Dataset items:

____________________

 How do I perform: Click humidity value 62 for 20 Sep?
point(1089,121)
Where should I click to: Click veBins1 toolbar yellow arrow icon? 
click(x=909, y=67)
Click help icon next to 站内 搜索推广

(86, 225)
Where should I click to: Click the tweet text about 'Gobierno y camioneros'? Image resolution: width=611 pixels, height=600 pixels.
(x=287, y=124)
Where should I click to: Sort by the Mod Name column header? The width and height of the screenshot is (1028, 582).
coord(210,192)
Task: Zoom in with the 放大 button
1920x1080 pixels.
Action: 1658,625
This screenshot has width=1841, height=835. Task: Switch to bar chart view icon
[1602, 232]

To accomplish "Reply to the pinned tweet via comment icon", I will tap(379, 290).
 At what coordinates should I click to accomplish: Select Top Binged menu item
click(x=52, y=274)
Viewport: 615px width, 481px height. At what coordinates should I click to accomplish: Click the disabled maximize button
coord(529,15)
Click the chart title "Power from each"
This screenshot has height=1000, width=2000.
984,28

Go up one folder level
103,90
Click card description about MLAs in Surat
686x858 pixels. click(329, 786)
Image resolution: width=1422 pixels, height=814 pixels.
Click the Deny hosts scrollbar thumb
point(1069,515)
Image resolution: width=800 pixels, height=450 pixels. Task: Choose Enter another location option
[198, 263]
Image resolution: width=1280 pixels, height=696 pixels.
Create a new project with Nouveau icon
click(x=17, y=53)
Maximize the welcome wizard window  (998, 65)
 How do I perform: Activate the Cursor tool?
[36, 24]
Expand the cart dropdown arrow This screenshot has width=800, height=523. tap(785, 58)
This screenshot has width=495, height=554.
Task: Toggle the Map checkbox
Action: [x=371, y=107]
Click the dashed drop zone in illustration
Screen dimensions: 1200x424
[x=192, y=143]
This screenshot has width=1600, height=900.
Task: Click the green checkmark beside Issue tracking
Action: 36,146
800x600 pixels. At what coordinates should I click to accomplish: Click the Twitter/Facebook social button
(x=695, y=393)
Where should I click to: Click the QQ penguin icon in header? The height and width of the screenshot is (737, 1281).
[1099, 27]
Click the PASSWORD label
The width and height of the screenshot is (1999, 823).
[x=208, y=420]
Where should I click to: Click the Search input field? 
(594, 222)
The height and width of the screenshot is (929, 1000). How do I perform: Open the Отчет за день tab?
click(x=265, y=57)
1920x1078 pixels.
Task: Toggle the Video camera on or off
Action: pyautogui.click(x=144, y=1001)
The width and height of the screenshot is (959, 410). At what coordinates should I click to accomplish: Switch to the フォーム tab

____________________

● **WHAT YOU HAVE TO DO**
Each entry must be printed again exactly as given.

● **PROBLEM SOLUTION**
 How do I perform: Click humidity value 62 for 20 Sep?
point(1089,121)
Where should I click to: Click veBins1 toolbar yellow arrow icon? 
click(x=909, y=67)
Click help icon next to 站内 搜索推广

(86, 225)
Where should I click to: Click the tweet text about 'Gobierno y camioneros'? Image resolution: width=611 pixels, height=600 pixels.
(x=287, y=124)
Where should I click to: Sort by the Mod Name column header? The width and height of the screenshot is (1028, 582).
coord(210,192)
Task: Zoom in with the 放大 button
1920x1080 pixels.
Action: 1658,625
This screenshot has width=1841, height=835. Task: Switch to bar chart view icon
[1602, 232]

To accomplish "Reply to the pinned tweet via comment icon", I will tap(379, 290).
 At what coordinates should I click to accomplish: Select Top Binged menu item
click(x=52, y=274)
Viewport: 615px width, 481px height. At what coordinates should I click to accomplish: Click the disabled maximize button
coord(529,15)
Click the chart title "Power from each"
This screenshot has height=1000, width=2000.
984,28

Go up one folder level
103,90
Click card description about MLAs in Surat
686x858 pixels. click(329, 786)
Image resolution: width=1422 pixels, height=814 pixels.
Click the Deny hosts scrollbar thumb
point(1069,515)
Image resolution: width=800 pixels, height=450 pixels. Task: Choose Enter another location option
[198, 263]
Image resolution: width=1280 pixels, height=696 pixels.
Create a new project with Nouveau icon
click(x=17, y=53)
Maximize the welcome wizard window  (998, 65)
 How do I perform: Activate the Cursor tool?
[36, 24]
Expand the cart dropdown arrow This screenshot has width=800, height=523. tap(785, 58)
This screenshot has width=495, height=554.
Task: Toggle the Map checkbox
Action: [x=371, y=107]
Click the dashed drop zone in illustration
Screen dimensions: 1200x424
[x=192, y=143]
This screenshot has width=1600, height=900.
Task: Click the green checkmark beside Issue tracking
Action: 36,146
800x600 pixels. At what coordinates should I click to accomplish: Click the Twitter/Facebook social button
(x=695, y=393)
Where should I click to: Click the QQ penguin icon in header? The height and width of the screenshot is (737, 1281).
[1099, 27]
Click the PASSWORD label
The width and height of the screenshot is (1999, 823).
[x=208, y=420]
Where should I click to: Click the Search input field? 
(594, 222)
The height and width of the screenshot is (929, 1000). How do I perform: Open the Отчет за день tab?
click(x=265, y=57)
1920x1078 pixels.
Task: Toggle the Video camera on or off
Action: pyautogui.click(x=144, y=1001)
The width and height of the screenshot is (959, 410). At what coordinates should I click to accomplish: Switch to the フォーム tab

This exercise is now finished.